Ganz tief Durchatmen

Ein verregneter Sonntagmorgen, die staubige Luft der letzten Monate klebt auf den Straßen. Ich, vollends deprimiert, hatte mich fälschlicherweise auf den Wetterbericht verlassen und sehe meinen Plan, heute endlich bei schönstem Wetter auf Wanderschaft zu gehen, buchstäblich ins Wasser fallen. Doch soweit sollte es nicht kommen. Ganze 3 Stunden später ist es noch bewölkt, aber trocken und der bestimmt 50 Jahre alte, gelbe russische Bus Nummer 106 schraubt sich langsam, schnaufend, dröhnend und klappernd von Tbilisis Altstadt aus die kleine Serpentinenstraße Richtung Kojori hinauf. In ihm sitzen Jule und ich, am späten Vormittag dem Wetter zum Trotz spontan verabredet, schnell für ein Reiseziel entschieden, ewig nach der richtigen Busverbindung gesucht und Hals über Kopf losgestürzt, als der Fahrplan dann feststand. Ringsum die Stadt erheben sich Berge, Herbstwälder, Felder, kleine Dörfer und, völlig abstrus und von jeglichem Anderen abgeschottet, ein Villenviertel. Am Straßenrand stehen und grasen freilaufende Kühe.
Von der Programmlehrerin eines anderen Freiwilligen wissen wir, dass neben den ländlichen Wohnhäusern hier einige Städter ihre Datschen haben, demzufolge nur an den Wochenenden hierher kommen. Neben uns sitzt ein schätzungsweise Mittdreißiger und hat neben seinem Rucksack eine anderthalb Meter lange Holzlatte auf dem Schoß.

In Kojori, dem unscheinbaren Örtchen angekommen, machen Jule und ich uns auf, die alten Ruinen der einstigen Festung zu finden.

──────

Nenne alles, was sich laut dem Seitenauszug ringsum die Stadt erhebt. Die Daten sind eigenständiges Material und haben mit dem Seitenauszug nichts zu tun.

──────

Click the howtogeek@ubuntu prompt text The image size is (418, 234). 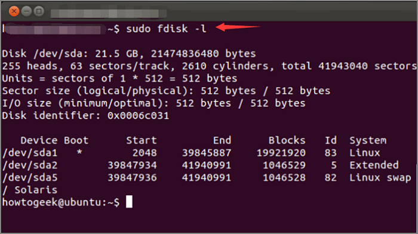(x=61, y=202)
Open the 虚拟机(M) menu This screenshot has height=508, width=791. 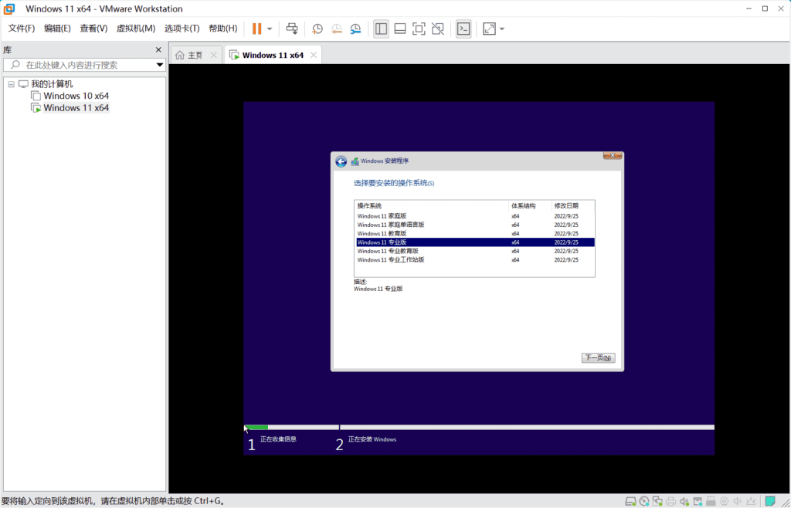[x=136, y=29]
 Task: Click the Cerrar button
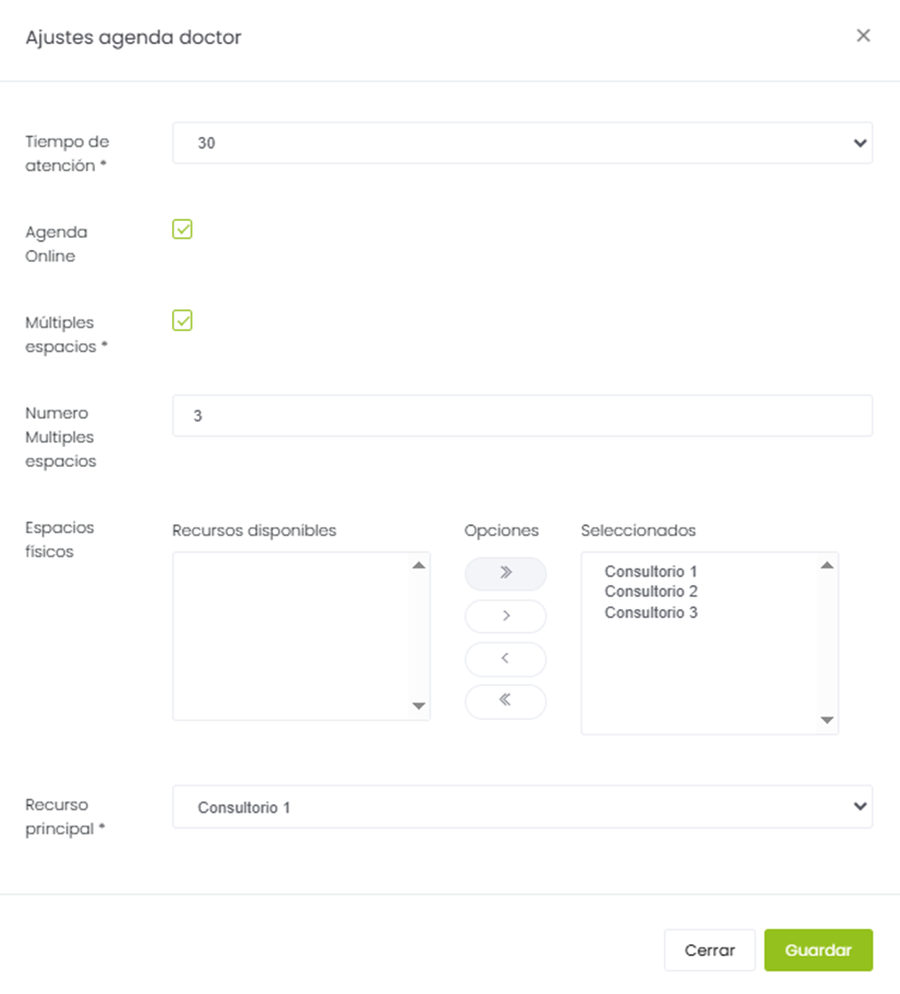point(709,951)
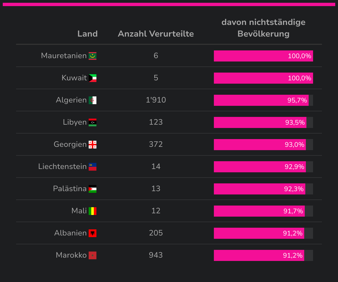Screen dimensions: 338x282
Task: Click the Liechtenstein country name
Action: point(62,166)
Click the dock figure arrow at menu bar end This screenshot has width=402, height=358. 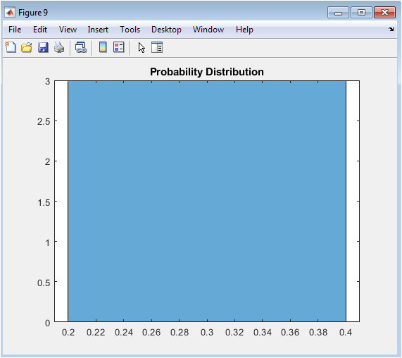[391, 30]
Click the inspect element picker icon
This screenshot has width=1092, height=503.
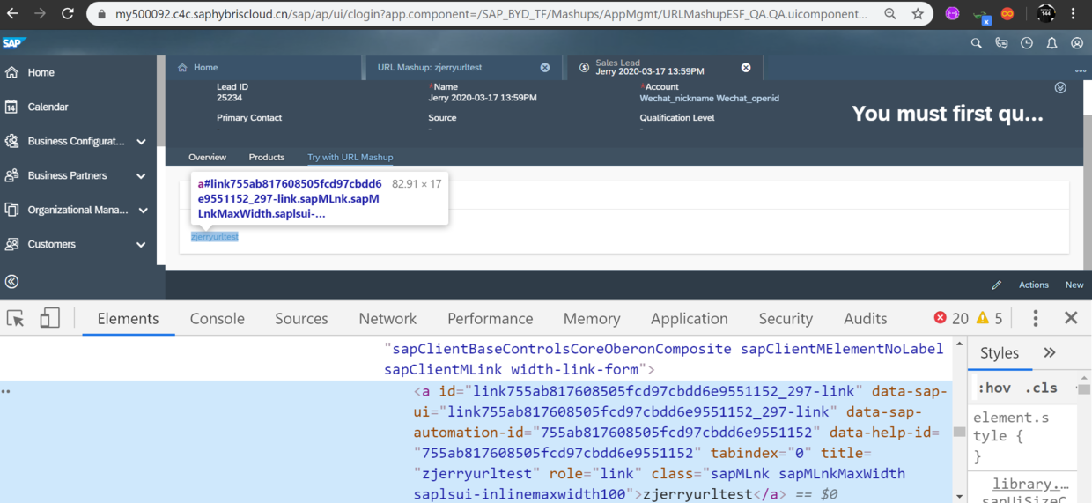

──────

Lösung der Aufgabe:
Berge, Herbstwälder, Felder, kleine Dörfer und ein Villenviertel.